◆ Records supplied

-=-=-=-=-

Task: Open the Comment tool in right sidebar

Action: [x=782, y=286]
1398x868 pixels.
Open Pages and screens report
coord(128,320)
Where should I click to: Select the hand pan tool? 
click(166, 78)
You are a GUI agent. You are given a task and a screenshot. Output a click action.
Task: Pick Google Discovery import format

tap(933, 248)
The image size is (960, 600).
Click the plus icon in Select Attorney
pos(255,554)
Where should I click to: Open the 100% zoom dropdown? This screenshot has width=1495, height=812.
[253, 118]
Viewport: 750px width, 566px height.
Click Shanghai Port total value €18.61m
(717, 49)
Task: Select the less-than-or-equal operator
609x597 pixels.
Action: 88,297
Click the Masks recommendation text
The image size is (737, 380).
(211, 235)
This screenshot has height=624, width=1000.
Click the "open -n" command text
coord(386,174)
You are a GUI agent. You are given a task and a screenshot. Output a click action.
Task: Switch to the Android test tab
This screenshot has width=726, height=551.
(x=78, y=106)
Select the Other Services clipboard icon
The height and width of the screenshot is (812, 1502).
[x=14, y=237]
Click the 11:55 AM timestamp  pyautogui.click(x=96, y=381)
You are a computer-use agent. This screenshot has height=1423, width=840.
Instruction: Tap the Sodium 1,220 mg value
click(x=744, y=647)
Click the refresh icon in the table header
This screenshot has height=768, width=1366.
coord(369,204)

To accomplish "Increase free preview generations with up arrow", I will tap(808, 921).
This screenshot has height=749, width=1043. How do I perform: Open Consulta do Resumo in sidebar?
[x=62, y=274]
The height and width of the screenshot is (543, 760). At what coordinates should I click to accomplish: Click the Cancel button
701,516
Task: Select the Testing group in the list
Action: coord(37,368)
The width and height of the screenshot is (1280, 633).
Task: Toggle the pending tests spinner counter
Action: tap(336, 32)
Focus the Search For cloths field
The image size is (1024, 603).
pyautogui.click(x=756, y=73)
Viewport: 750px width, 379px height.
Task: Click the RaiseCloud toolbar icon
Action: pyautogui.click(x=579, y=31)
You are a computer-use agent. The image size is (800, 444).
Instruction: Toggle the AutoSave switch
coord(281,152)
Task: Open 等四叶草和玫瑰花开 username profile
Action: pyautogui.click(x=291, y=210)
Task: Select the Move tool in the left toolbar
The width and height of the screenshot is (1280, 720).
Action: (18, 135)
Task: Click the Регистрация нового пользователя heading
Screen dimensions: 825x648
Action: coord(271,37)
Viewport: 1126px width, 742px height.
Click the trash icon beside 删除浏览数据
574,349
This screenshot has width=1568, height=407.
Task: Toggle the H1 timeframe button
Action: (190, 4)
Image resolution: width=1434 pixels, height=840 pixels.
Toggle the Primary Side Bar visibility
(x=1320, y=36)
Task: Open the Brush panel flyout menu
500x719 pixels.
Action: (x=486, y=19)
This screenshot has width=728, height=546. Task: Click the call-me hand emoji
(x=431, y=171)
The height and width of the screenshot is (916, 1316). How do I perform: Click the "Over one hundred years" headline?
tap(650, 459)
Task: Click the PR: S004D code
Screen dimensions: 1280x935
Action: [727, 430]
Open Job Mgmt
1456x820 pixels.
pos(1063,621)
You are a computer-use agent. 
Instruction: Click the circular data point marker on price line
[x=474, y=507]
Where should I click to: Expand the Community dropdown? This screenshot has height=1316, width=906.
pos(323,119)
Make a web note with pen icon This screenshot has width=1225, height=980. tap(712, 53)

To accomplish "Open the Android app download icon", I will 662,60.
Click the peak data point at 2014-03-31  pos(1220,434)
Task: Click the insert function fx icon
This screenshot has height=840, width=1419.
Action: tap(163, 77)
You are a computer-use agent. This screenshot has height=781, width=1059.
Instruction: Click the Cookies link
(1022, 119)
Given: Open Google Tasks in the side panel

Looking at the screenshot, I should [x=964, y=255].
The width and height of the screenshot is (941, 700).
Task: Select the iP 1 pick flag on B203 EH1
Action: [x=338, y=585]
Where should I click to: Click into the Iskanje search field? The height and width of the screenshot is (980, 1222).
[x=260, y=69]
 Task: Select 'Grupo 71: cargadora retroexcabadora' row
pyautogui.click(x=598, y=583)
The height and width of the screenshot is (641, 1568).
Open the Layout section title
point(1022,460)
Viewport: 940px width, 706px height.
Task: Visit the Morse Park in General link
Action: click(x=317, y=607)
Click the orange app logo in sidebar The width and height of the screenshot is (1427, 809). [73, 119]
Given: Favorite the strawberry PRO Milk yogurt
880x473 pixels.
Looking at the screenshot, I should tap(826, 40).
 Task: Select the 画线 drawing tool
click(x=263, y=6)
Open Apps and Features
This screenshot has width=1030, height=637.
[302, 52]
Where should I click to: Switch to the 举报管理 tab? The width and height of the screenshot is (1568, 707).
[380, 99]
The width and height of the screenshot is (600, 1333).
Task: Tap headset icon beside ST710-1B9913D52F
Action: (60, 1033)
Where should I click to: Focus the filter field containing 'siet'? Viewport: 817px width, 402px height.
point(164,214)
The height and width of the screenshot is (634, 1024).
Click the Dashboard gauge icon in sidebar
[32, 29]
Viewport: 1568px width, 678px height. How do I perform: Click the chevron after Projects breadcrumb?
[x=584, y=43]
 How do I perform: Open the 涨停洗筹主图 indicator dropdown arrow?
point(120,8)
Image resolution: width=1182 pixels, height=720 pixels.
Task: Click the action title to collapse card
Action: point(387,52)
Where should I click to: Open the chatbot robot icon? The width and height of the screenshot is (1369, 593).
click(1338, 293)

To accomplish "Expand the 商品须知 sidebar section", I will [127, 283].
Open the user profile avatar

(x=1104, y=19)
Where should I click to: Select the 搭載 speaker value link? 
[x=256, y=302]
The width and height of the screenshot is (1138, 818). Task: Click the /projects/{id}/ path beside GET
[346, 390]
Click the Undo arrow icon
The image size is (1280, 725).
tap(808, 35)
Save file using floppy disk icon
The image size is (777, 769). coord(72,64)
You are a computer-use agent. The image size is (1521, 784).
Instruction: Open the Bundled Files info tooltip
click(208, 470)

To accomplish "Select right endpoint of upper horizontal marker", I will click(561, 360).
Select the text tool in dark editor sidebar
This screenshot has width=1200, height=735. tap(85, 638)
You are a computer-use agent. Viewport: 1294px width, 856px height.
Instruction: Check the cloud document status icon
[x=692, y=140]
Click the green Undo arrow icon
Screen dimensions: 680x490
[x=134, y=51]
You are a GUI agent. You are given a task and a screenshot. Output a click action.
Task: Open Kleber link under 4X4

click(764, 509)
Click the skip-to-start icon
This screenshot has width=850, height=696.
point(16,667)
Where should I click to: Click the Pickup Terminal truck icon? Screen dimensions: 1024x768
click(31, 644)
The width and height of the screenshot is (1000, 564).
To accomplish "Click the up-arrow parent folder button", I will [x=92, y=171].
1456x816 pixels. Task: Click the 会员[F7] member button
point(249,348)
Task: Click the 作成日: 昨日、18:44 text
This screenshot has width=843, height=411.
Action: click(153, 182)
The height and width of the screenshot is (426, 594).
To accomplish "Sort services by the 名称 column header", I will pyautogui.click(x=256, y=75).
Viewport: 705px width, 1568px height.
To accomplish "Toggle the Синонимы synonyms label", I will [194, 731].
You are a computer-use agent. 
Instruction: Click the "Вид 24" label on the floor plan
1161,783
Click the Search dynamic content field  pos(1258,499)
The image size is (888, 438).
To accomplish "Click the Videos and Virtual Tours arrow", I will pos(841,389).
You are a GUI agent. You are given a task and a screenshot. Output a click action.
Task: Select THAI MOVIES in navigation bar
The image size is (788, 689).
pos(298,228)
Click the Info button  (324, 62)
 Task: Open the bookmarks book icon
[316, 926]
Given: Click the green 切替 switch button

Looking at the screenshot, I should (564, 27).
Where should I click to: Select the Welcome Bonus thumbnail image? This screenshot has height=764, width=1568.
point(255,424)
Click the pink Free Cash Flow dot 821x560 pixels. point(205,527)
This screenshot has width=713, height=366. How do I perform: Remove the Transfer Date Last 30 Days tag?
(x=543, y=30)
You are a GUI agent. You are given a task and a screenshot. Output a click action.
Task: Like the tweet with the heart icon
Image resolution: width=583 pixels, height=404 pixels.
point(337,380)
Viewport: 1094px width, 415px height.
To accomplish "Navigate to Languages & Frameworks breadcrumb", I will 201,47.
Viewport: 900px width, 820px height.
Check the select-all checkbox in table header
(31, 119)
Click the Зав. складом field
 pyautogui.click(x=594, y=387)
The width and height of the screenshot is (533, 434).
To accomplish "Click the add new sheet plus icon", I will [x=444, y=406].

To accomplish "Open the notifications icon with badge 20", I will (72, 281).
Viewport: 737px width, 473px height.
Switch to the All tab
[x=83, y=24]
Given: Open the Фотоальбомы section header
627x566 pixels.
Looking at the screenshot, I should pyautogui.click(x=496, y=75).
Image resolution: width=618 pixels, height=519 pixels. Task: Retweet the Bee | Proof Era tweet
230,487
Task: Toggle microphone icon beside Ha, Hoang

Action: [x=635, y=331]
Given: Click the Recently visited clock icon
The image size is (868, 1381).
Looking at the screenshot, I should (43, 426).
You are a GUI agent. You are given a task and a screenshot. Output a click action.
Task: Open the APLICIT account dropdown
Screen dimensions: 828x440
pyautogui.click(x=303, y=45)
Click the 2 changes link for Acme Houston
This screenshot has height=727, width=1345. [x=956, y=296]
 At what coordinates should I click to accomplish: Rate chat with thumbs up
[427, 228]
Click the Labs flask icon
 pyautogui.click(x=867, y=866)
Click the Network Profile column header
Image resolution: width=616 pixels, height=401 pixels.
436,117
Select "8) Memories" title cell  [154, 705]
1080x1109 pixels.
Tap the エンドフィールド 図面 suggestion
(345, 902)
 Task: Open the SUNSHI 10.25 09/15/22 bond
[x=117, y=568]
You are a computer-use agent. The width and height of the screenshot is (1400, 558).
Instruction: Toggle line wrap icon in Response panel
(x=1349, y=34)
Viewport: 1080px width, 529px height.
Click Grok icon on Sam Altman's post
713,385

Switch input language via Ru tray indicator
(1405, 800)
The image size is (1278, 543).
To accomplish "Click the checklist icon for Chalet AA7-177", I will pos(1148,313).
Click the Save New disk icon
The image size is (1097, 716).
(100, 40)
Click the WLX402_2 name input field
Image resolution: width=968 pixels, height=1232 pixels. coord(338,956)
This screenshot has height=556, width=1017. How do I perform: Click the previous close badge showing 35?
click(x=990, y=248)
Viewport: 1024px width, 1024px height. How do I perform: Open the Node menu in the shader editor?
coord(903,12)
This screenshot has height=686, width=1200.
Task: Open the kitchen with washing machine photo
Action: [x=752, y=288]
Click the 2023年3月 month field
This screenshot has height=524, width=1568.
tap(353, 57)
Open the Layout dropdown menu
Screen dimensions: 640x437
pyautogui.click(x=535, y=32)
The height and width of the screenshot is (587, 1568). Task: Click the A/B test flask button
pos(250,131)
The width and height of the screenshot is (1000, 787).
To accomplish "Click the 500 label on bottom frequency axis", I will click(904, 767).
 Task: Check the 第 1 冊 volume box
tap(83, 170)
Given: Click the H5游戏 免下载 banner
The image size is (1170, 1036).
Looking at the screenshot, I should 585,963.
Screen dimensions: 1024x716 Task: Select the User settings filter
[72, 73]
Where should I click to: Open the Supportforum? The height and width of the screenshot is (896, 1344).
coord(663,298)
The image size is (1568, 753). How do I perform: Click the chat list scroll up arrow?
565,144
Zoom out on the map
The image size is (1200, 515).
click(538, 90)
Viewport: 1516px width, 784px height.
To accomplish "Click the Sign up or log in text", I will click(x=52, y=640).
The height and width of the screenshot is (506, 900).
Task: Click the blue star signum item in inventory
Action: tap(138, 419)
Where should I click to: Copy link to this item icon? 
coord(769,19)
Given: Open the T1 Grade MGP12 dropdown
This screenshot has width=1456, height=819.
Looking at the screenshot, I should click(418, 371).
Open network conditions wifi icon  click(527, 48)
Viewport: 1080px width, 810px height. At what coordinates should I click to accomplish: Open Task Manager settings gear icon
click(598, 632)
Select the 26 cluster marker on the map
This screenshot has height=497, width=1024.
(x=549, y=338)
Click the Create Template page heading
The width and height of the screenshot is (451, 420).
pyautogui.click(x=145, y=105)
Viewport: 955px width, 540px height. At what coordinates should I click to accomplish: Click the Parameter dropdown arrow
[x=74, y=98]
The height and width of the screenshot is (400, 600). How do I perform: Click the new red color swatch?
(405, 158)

-=-=-=-=-

◆ Work item
Return each line of the listing that holds the word "Android".

◆ Expected answer
Task: Switch to the Android test tab
To accomplish "Open the Android app download icon", I will 662,60.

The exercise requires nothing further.